¡Llorar para uno mismo!


Un reconocimiento a los emigrantes que lejos de su tierra, pasan vergüenzas, humillaciones...
Carlos Dorado. El Universal,  marzo de 2014



Recuerdo como si fuera hoy, el primer día que fui al Colegio Cervantes en Caracas. Yo era un niño que venía de una escuela en una pequeña aldea de Galicia, donde el maestro Don Delio, tenía la gran capacidad de tener en el mismo salón a todos los niños del pueblo, dándonos y exigiéndonos a cada uno los conocimientos necesarios acordes con nuestra edad. "El musiú", el marcado acento, y el hecho de venir de un pueblo y estar en una ciudad, me intimidaba muchísimo; así que siempre me sentaba en el último pupitre, para pasar lo más desapercibido posible. ¡Deseaba ser invisible!

En ese momento y a pesar de mi corta edad, sentía lo que es ser "un emigrante". Esos raros y extraordinarios seres que dejan su país, sus amigos, y su familia; solo por la ilusión de poder alcanzar sus sueños, y la felicidad de que algún día se hicieran realidad. En esa época Venezuela era un país de inmigrantes, y hoy somos un país de emigrantes.

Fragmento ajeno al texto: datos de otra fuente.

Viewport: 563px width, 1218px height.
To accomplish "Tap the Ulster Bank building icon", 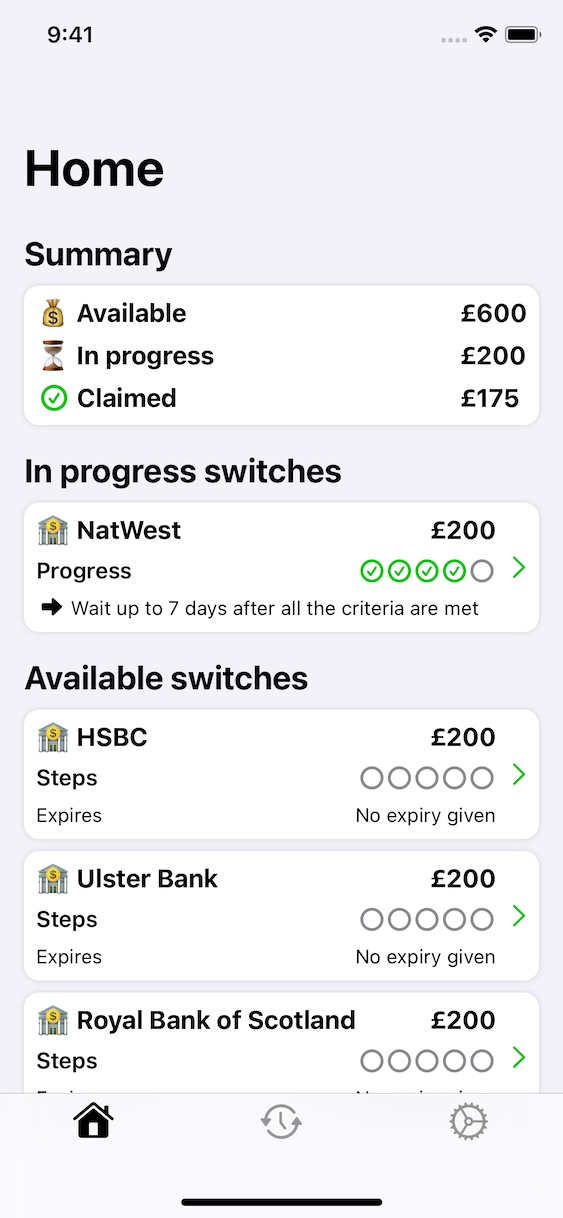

Recuerdo cuando fuimos con mis padres a Vigo (España), precisamente para pedir las visas, y poder emigrar a Venezuela. En esa época era un requisito obligatorio pasar por una revisión médica en el consulado venezolano de esa ciudad, donde certificaban que estabas en buenas condiciones físicas y mentales para poder venir como emigrante a Venezuela.

Después de la revisión médica, fuimos por primera vez a conocer el mar. Mis padres tenían cuarenta y pico de años. Después de contemplarlo durante un rato y en silencio, como extasiados ante ese inmenso espectáculo, mi padre dijo: "mira Benita, del otro lado de ese mar, está Venezuela, que es donde vamos. Se llama el Atlántico". A mi madre le comenzaron a caer lágrimas. "Por qué lloras mujer, si vamos a buscar un futuro mejor". Le respondió: "Estoy llorando para mí, Manolo; porque habrá demasiada agua entre nosotros y nuestros hijos". Mis padres dejaban a cinco hijos en España.

Ya en Venezuela, muchas veces cuando en la soledad de la habitación de la pensión donde vivíamos, escuchaba unos leves gemidos, entraba a la habitación y le preguntaba: "mamá, qué pasa, ¿por qué estás llorando?". Casi siempre me decía: "Carlos, estoy llorando para mí". Creo que es la forma más valiente y sincera de llorar: para uno mismo. Porque el dolor de tener a cinco hijos, separados por tanta agua, era un dolor muy grande, un dolor de ella misma. A veces es difícil compartir el dolor y hay que agarrárselo todo para uno. No se puede pagar a cuotas, o que otros lo compartan contigo.

Hoy desde esta humilde columna, quiero hacerles un reconocimiento a todos esos emigrantes que lejos de su tierra, de su familia y de lo que más quieren, pasan seguramente vergüenzas, humillaciones, trabajo e inmensos sacrificios. Y también hago el reconocimiento a esos padres, hermanos, esposas o hijos que los lloran en silencio; que los lloran "para ellos mismos".